Cookies for statistical purposes
Cookies for statistical purposes are not of a functional nature. Compiling statistical data is, after all, not necessary for the requested service to be performed.
It is conspicuous that the Working Party points out that for first party cookies, which are used for statistical purposes, the privacy risk is rather small (that does not apply to third party cookies for statistical purposes). In other words: whoever uses server side solutions for measuring statistical data on the use of a website (such as the open source program Piwik) could, in the vision of the Working Party, from time to time get off scot-free for using cookies that involve that technology. However, whoever uses an external provider for measuring statistical data (such as Google Analytics) will, in any case, not get away with it.

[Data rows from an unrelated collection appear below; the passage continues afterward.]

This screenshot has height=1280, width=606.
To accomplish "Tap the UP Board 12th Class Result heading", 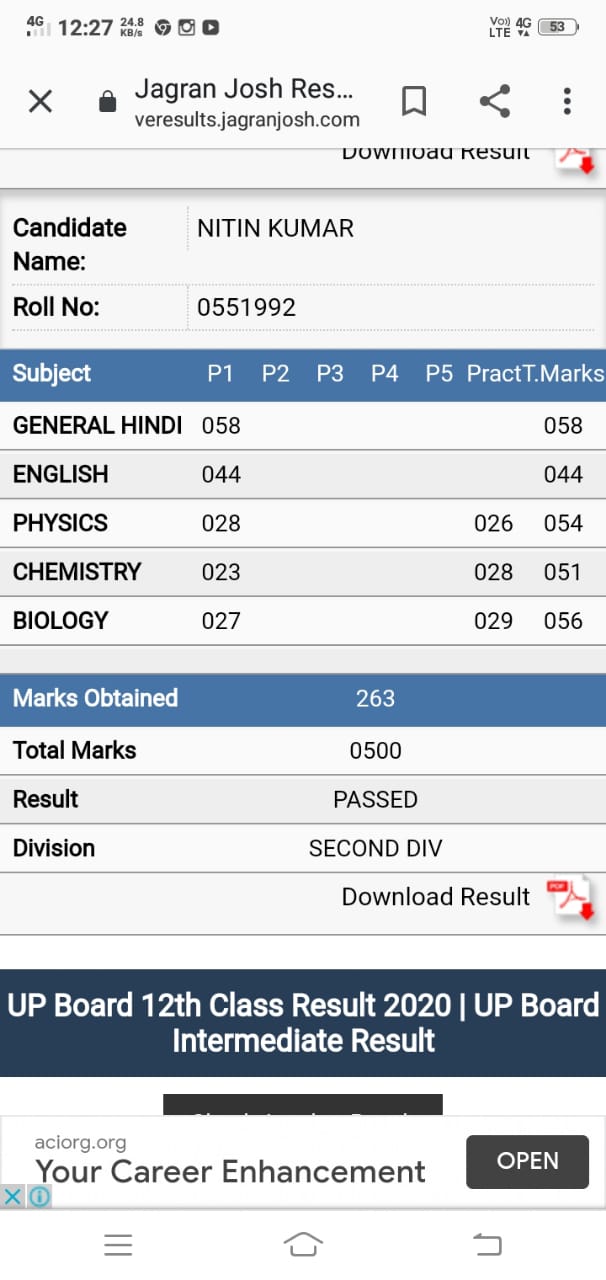I will tap(303, 1022).
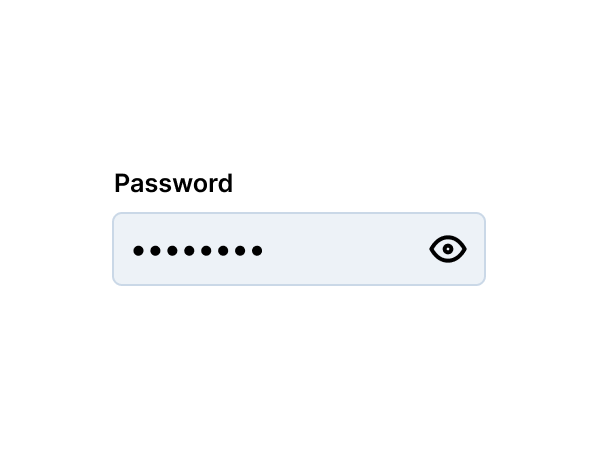Toggle password visibility with the eye icon
600x450 pixels.
coord(448,249)
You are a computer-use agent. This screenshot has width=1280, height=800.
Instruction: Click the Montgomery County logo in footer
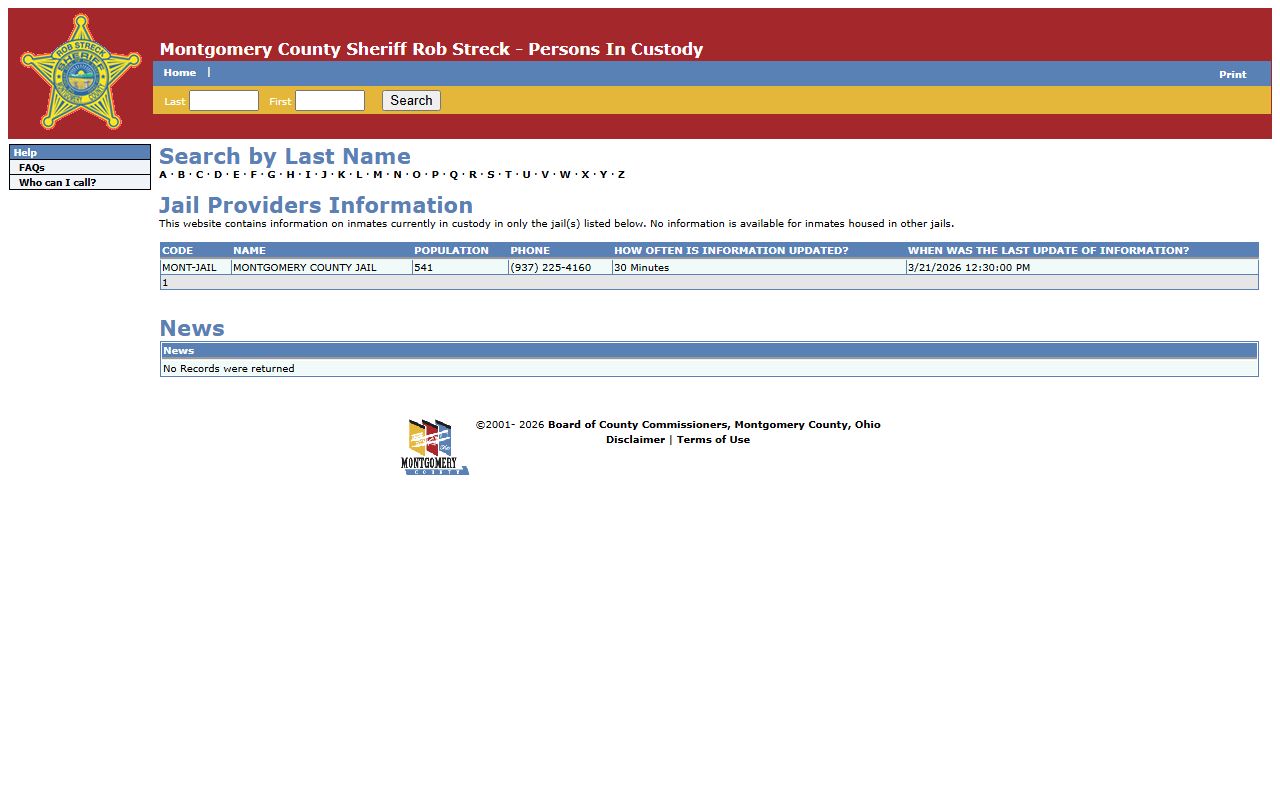point(434,447)
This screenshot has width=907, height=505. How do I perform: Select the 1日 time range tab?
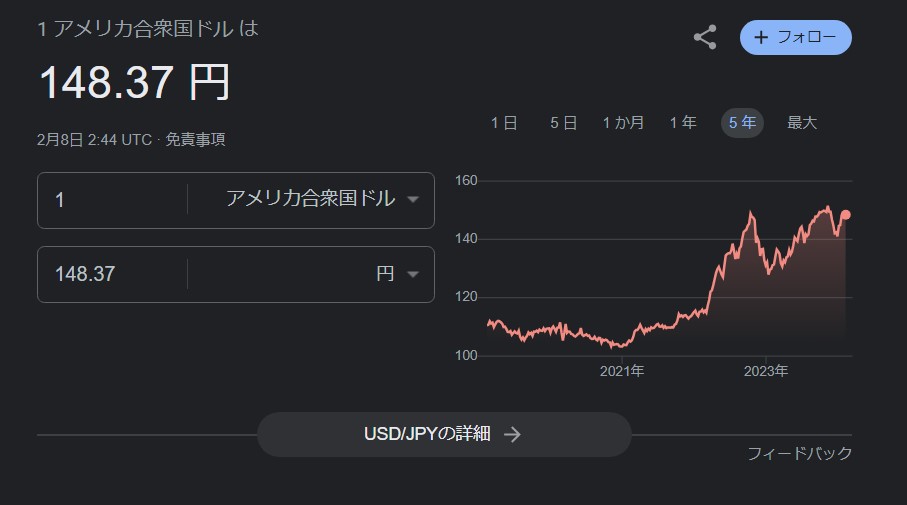click(x=504, y=123)
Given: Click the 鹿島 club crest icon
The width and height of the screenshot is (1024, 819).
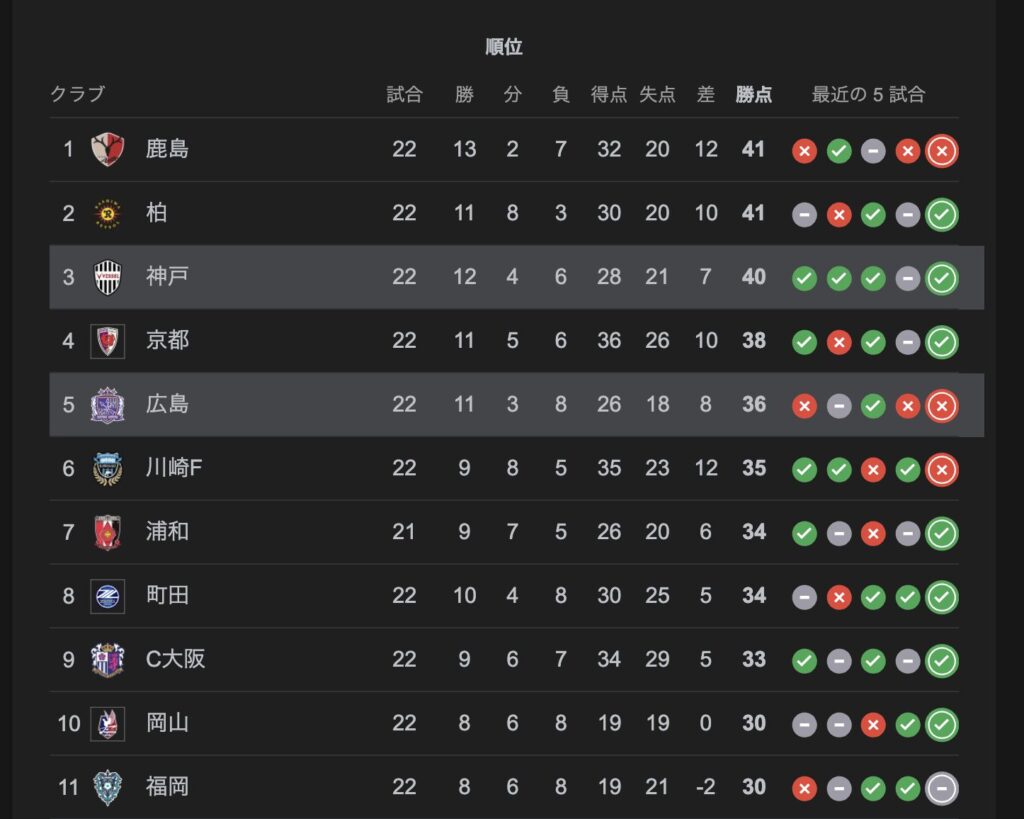Looking at the screenshot, I should coord(107,150).
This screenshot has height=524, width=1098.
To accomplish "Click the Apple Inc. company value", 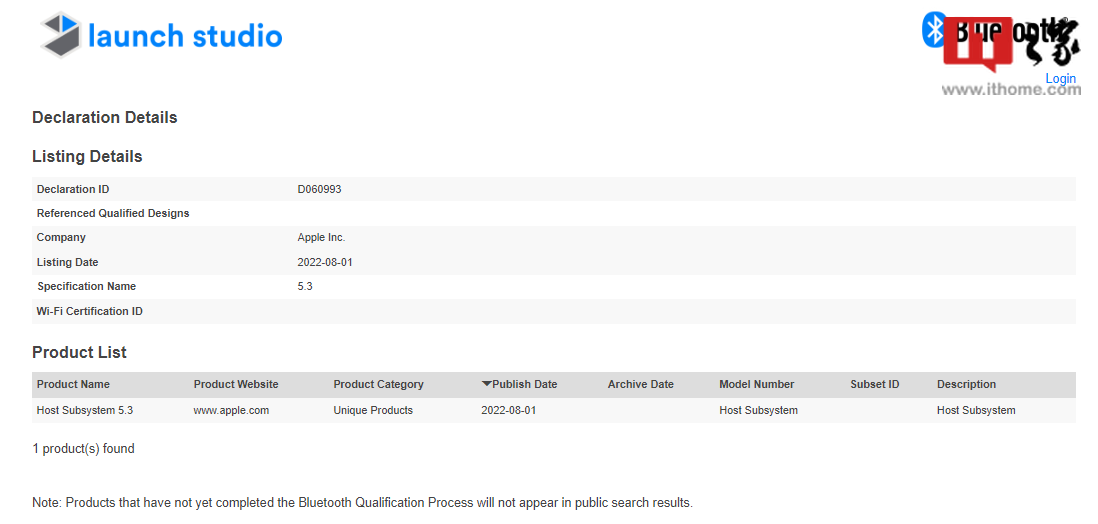I will click(321, 237).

The privacy risk for first party cookies for statistical purposes is, according to the Working Party, so small that this justifies a supplemental exemption in the law. Consequently, the Working Group is proposing that in the event of any future amendment to the cookie legislation to consider the first party cookies for statistical purposes as functional cookies:
In this regard, should article 5.3 of the Directive 2002/58/EC be re-visited in the future, the European legislator might appropriately add a third exemption criterion to consent for cookies that are strictly limited to first party anonymized and aggregated statistical purposes. First party analytics should be clearly distinguished from third party analytics, which use a common third party cookie to collect navigation information related to users across distinct websites, and which pose a substantially greater risk to privacy.”
Article 29 Working Party and cookies
The Article 29 Working Party is an independent consultative body that issues opinions and makes recommendations concerning European privacy law. The Working Party consists largely of the joint European privacy authorities. On behalf of the Netherlands, Mr Jacob Kohnstamm has a seat in the Working Party (and is incidentally also the chairman thereof). Mr Kohnstamm is also chairman of the Dutch Data Protection Authority.
The cookie legislation is not enforced in all Member States of the European Union by the privacy authorities that have a seat in the Article 29 Working Party. For instance, in the Netherlands OPTA monitors compliance with the cookie legislation and not the Data Protection Authority. It remains to be seen whether OPTA is of the same opinion as the Article 29 Working Party regarding functional cookies.